Director Dave Parker’s background with Full Moon Entertainment comes in handy in the first segment, “Sweet Tooth,” a bloody riff on urban legends featuring some tongue-in-cheek humor and cool creature design. The second segment, “The Night Billy Raised Hell,” is slightly less successful, although it’s saved by a hammy performance by Barry Bostwick and a hilarious hell-raising montage. Other highlights include Axelle Carolyn’s straightforward ghost story “Grim Grinning Ghost”; Paul Solet’s Sergio Leone-meets-George Miller BMX revenge tale “The Weak And The Wicked”; Mike Mendez’s absurd Evil Dead homage “Friday The 31st,” which utilizes both animatronic aliens and goofy splatter effects; and Neil Marshall’s closing segment, “Bad Seed,” which combines cop-movie clichés and killer pumpkins while neatly tying up the movie’s recurring themes.
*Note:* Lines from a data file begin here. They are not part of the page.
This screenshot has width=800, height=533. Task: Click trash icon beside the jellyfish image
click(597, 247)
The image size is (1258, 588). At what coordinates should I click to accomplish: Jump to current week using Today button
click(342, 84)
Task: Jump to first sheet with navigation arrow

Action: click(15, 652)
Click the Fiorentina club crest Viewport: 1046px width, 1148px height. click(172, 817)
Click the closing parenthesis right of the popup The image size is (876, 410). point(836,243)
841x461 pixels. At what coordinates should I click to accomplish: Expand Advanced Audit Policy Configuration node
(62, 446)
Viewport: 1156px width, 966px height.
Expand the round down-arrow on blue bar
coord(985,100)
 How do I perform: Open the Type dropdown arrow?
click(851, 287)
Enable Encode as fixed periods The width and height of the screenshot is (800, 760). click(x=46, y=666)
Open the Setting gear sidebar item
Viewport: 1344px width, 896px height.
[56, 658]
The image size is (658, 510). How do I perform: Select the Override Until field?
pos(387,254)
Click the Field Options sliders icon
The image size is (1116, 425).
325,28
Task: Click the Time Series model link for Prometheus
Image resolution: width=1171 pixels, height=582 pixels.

Of course, there are a few forgettable segments, and unfortunately Lucky McKee’s “Ding Dong” falls flat by introducing serious themes of domestic violence into what is otherwise a relatively gleeful affair. (Adam Gierasch’s “Trick” slightly miscalculates the fun-to-brutality ratio as well.) But overall, Tales Of Halloween effectively strikes a balance between the sinister and the cheerful, and with so many segments, if there’s something you don’t like, it doesn’t last that long anyway. Like another celebrated recent horror anthology, Trick ’R Treat, Tales Of Halloween embraces Halloween imagery without irony, and this, as well as its obvious affection for the genre, might make it a new annual tradition in horror-loving households.